- _THE RECORDS_
== Segment start ==

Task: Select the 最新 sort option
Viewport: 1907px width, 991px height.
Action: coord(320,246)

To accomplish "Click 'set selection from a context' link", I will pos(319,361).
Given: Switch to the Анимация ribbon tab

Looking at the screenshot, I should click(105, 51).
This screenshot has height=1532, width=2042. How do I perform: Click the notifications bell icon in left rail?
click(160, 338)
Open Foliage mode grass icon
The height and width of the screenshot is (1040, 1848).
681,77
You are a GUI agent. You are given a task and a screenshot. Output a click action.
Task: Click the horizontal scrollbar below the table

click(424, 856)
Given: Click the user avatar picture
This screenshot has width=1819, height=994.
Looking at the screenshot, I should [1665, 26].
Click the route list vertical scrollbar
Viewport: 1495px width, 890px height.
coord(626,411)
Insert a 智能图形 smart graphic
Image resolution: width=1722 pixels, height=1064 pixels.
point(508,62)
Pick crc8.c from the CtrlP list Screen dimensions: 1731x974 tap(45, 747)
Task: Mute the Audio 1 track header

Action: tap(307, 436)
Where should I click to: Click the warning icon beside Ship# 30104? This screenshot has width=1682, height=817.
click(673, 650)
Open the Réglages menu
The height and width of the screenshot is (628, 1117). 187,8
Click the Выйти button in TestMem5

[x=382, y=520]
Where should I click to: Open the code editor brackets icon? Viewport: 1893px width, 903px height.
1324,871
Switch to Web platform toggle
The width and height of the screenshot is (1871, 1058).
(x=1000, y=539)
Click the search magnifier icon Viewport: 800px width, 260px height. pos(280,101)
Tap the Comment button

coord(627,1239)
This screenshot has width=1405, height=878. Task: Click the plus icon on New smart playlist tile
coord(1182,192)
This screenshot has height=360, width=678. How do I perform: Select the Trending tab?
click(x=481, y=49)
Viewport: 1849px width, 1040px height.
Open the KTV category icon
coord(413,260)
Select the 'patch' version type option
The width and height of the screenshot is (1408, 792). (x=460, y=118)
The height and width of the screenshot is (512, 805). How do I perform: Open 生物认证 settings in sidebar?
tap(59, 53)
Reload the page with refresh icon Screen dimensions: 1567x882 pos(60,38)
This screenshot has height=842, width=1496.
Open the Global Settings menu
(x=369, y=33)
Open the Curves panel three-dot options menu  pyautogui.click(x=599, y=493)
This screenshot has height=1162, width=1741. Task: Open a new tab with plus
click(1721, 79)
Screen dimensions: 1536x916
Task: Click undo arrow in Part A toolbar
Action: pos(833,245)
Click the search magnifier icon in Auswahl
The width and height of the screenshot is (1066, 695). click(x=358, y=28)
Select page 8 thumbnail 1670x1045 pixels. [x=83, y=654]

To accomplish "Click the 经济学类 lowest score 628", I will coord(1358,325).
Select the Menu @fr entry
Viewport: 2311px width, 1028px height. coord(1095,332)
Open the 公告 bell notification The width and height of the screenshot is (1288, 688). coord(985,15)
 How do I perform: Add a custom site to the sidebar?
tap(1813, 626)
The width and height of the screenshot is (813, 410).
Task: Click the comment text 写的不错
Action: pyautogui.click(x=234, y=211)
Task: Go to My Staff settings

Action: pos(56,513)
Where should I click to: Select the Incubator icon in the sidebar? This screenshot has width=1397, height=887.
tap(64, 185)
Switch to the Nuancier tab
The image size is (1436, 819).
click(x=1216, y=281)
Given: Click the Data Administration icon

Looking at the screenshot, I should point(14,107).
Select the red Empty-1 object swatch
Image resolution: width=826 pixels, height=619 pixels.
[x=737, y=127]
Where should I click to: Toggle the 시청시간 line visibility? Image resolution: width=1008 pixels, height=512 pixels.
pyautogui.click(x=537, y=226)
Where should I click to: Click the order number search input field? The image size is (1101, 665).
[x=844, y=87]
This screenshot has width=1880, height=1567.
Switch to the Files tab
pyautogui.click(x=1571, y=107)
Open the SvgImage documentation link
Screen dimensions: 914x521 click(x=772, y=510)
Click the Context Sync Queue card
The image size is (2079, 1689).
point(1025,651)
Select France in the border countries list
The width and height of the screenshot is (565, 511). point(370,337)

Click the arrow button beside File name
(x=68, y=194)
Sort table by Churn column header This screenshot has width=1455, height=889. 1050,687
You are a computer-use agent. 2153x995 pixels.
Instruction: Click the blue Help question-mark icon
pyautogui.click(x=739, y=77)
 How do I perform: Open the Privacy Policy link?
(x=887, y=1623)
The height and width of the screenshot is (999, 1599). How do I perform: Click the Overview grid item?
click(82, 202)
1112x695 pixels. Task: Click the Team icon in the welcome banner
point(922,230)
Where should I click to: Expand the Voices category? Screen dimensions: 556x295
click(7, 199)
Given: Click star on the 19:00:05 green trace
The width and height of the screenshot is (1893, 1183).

== Segment end ==

- _WHAT TO DO_
Lines from the top of the data above through the line containing "This screenshot has height=842, width=1496." must be repeated exactly. All other lines stay out.

- _RESULT BELOW_
Task: Select the 最新 sort option
Viewport: 1907px width, 991px height.
Action: coord(320,246)

To accomplish "Click 'set selection from a context' link", I will pos(319,361).
Given: Switch to the Анимация ribbon tab

Looking at the screenshot, I should click(105, 51).
This screenshot has height=1532, width=2042. How do I perform: Click the notifications bell icon in left rail?
click(160, 338)
Open Foliage mode grass icon
The height and width of the screenshot is (1040, 1848).
681,77
You are a GUI agent. You are given a task and a screenshot. Output a click action.
Task: Click the horizontal scrollbar below the table

click(424, 856)
Given: Click the user avatar picture
This screenshot has width=1819, height=994.
Looking at the screenshot, I should [1665, 26].
Click the route list vertical scrollbar
Viewport: 1495px width, 890px height.
coord(626,411)
Insert a 智能图形 smart graphic
Image resolution: width=1722 pixels, height=1064 pixels.
point(508,62)
Pick crc8.c from the CtrlP list Screen dimensions: 1731x974 tap(45, 747)
Task: Mute the Audio 1 track header

Action: tap(307, 436)
Where should I click to: Click the warning icon beside Ship# 30104? This screenshot has width=1682, height=817.
click(673, 650)
Open the Réglages menu
The height and width of the screenshot is (628, 1117). 187,8
Click the Выйти button in TestMem5

[x=382, y=520]
Where should I click to: Open the code editor brackets icon? Viewport: 1893px width, 903px height.
1324,871
Switch to Web platform toggle
The width and height of the screenshot is (1871, 1058).
(x=1000, y=539)
Click the search magnifier icon Viewport: 800px width, 260px height. pos(280,101)
Tap the Comment button

coord(627,1239)
This screenshot has width=1405, height=878. Task: Click the plus icon on New smart playlist tile
coord(1182,192)
This screenshot has height=360, width=678. How do I perform: Select the Trending tab?
click(x=481, y=49)
Viewport: 1849px width, 1040px height.
Open the KTV category icon
coord(413,260)
Select the 'patch' version type option
The width and height of the screenshot is (1408, 792). (x=460, y=118)
The height and width of the screenshot is (512, 805). How do I perform: Open 生物认证 settings in sidebar?
tap(59, 53)
Reload the page with refresh icon Screen dimensions: 1567x882 pos(60,38)
This screenshot has height=842, width=1496.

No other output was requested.